78 Declaration of interests in property
(1) In proceedings between the parties to a marriage with respect to existing title or rights in respect of property, the court may declare the title or rights, if any, that a party has in respect of the property.
(2) Where a court makes a declaration under subsection (1), it may make consequential orders to give effect to the declaration, including orders as to sale or partition and interim or permanent orders as to possession.
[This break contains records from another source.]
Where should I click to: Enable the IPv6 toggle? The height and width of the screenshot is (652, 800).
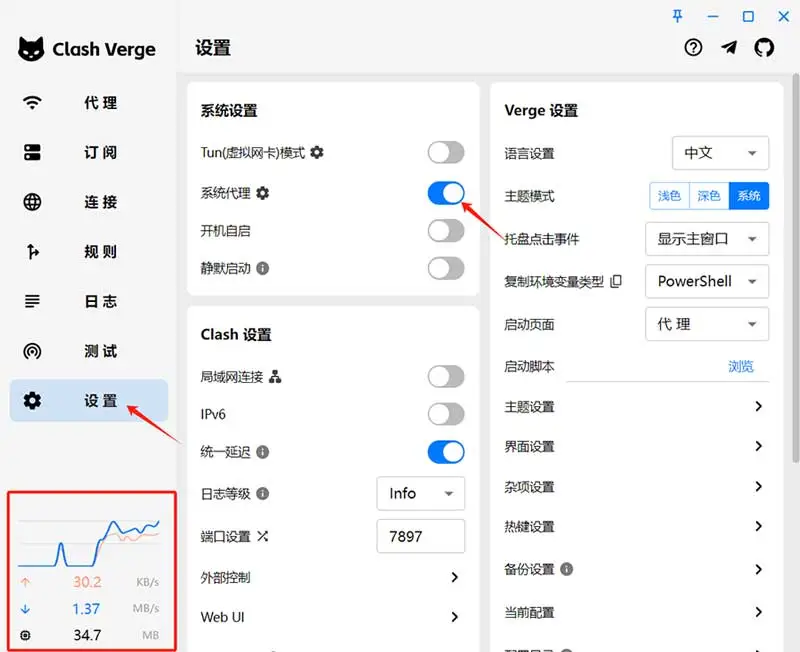point(446,413)
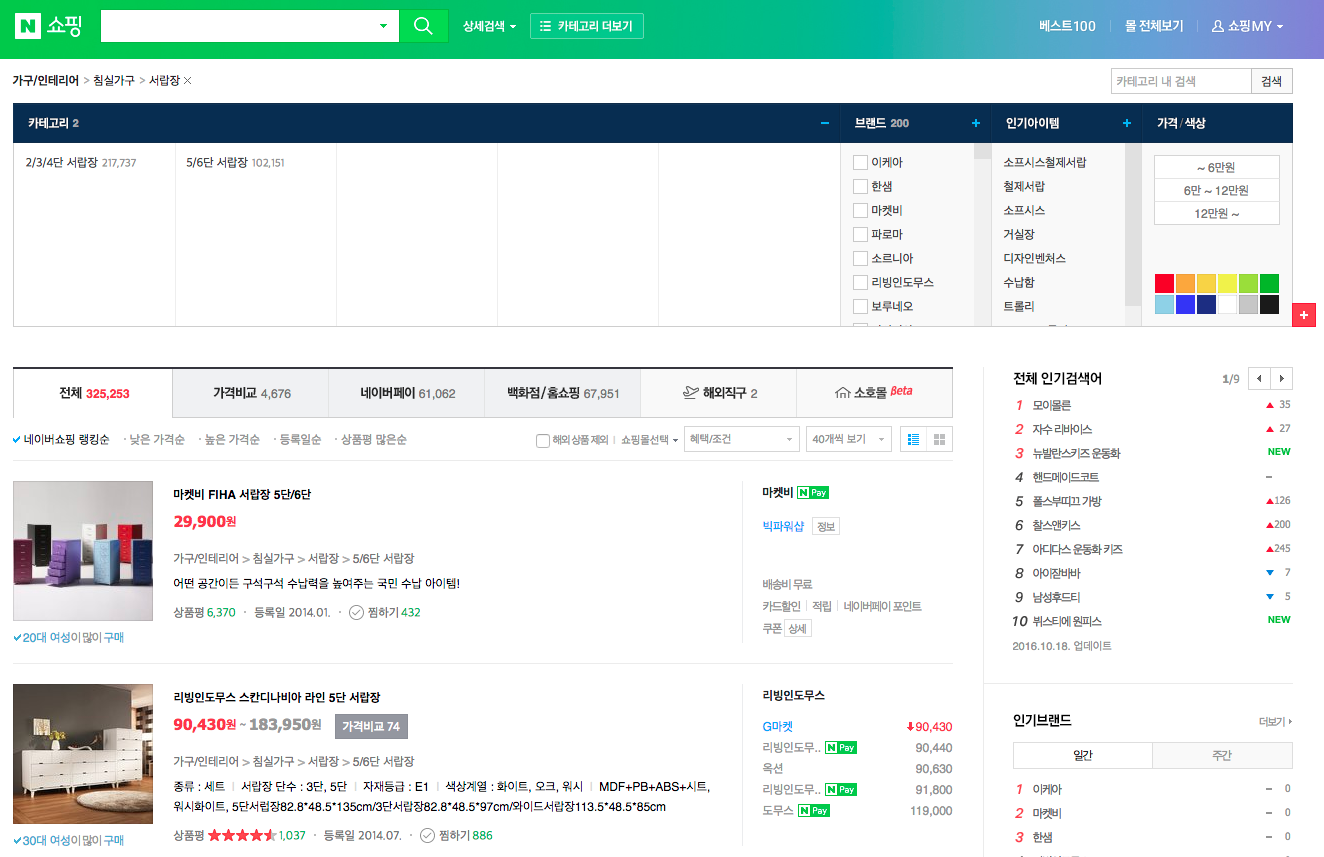The width and height of the screenshot is (1324, 857).
Task: Toggle the 해외상품 제외 checkbox
Action: pyautogui.click(x=543, y=440)
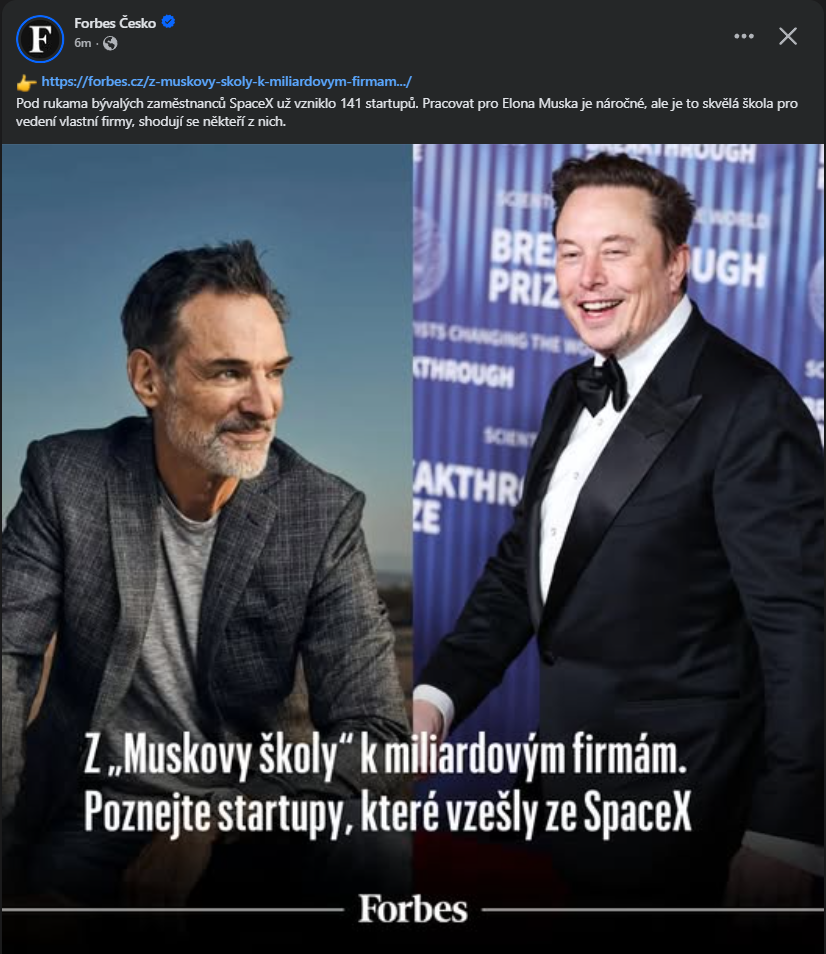The height and width of the screenshot is (954, 826).
Task: Click the blue verified badge
Action: tap(168, 22)
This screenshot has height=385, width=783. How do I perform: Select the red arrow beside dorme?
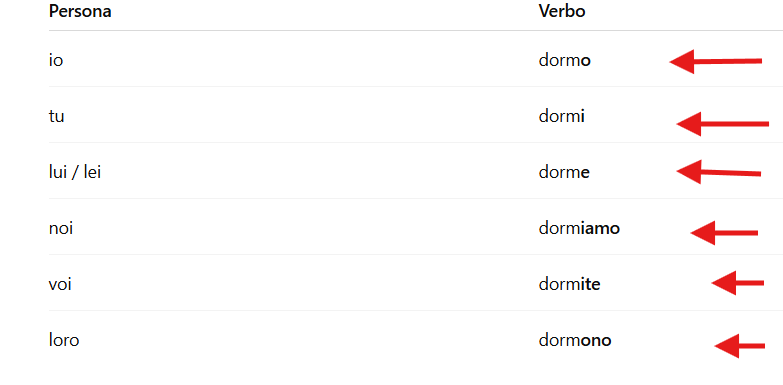click(x=718, y=172)
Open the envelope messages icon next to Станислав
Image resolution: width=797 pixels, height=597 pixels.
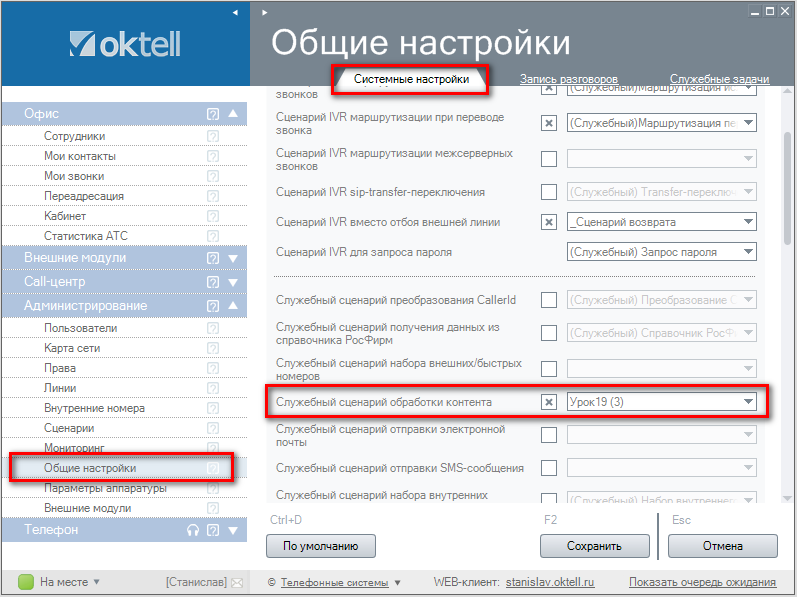click(x=237, y=582)
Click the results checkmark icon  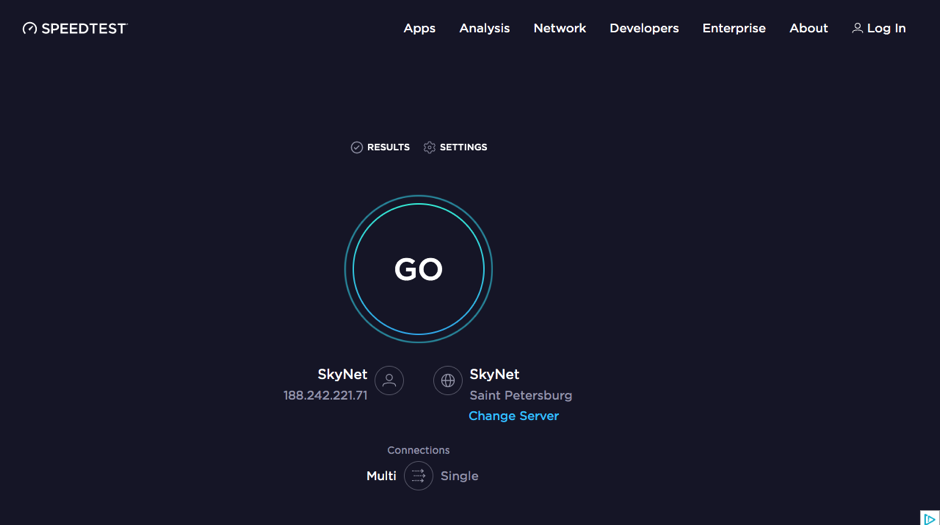(x=357, y=147)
79 Alteration of property interests
(1) In property settlement proceedings, the court may make such order as it considers appropriate:
(a) in the case of proceedings with respect to the property of the parties to the marriage or either of them—altering the interests of the parties to the marriage in the property; or
(b) in the case of proceedings with respect to the vested bankruptcy property in relation to a bankrupt party to the marriage—altering the interests of the bankruptcy trustee in the vested bankruptcy property; including:
(c) an order for a settlement of property in substitution for any interest in the property; and
(d) an order requiring:
(i) either or both of the parties to the marriage; or
(ii) the relevant bankruptcy trustee (if any); to make, for the benefit of either or both of the parties to the marriage or a child of the marriage, such settlement or transfer of property as the court determines.
[…]
(4) In considering what order (if any) should be made under this section in property settlement proceedings, the court shall take into account:
(a) the financial contribution made directly or indirectly by or on behalf of a party to the marriage or a child of the marriage to the acquisition, conservation or improvement of any of the property of the parties to the marriage or either of them, or otherwise in relation to any of that last-mentioned property, whether or not that last-mentioned property has, since the making of the contribution, ceased to be the property of the parties to the marriage or either of them; and
(b) the contribution (other than a financial contribution) made directly or indirectly by or on behalf of a party to the marriage or a child of the marriage to the acquisition, conservation or improvement of any of the property of the parties to the marriage or either of them, or otherwise in relation to any of that last-mentioned property, whether or not that last-mentioned property has, since the making of the contribution, ceased to be the property of the parties to the marriage or either of them; and
(c) the contribution made by a party to the marriage to the welfare of the family constituted by the parties to the marriage and any children of the marriage, including any contribution made in the capacity of homemaker or parent; and
(d) the effect of any proposed order upon the earning capacity of either party to the marriage; and
(e) the matters referred to in subsection 75(2) so far as they are relevant; and
(f) any other order made under this Act affecting a party to the marriage or a child of the marriage; and
(g) any child support under the Child Support (Assessment) Act 1989 that a party to the marriage has provided, is to provide, or might be liable to provide in the future, for a child of the marriage.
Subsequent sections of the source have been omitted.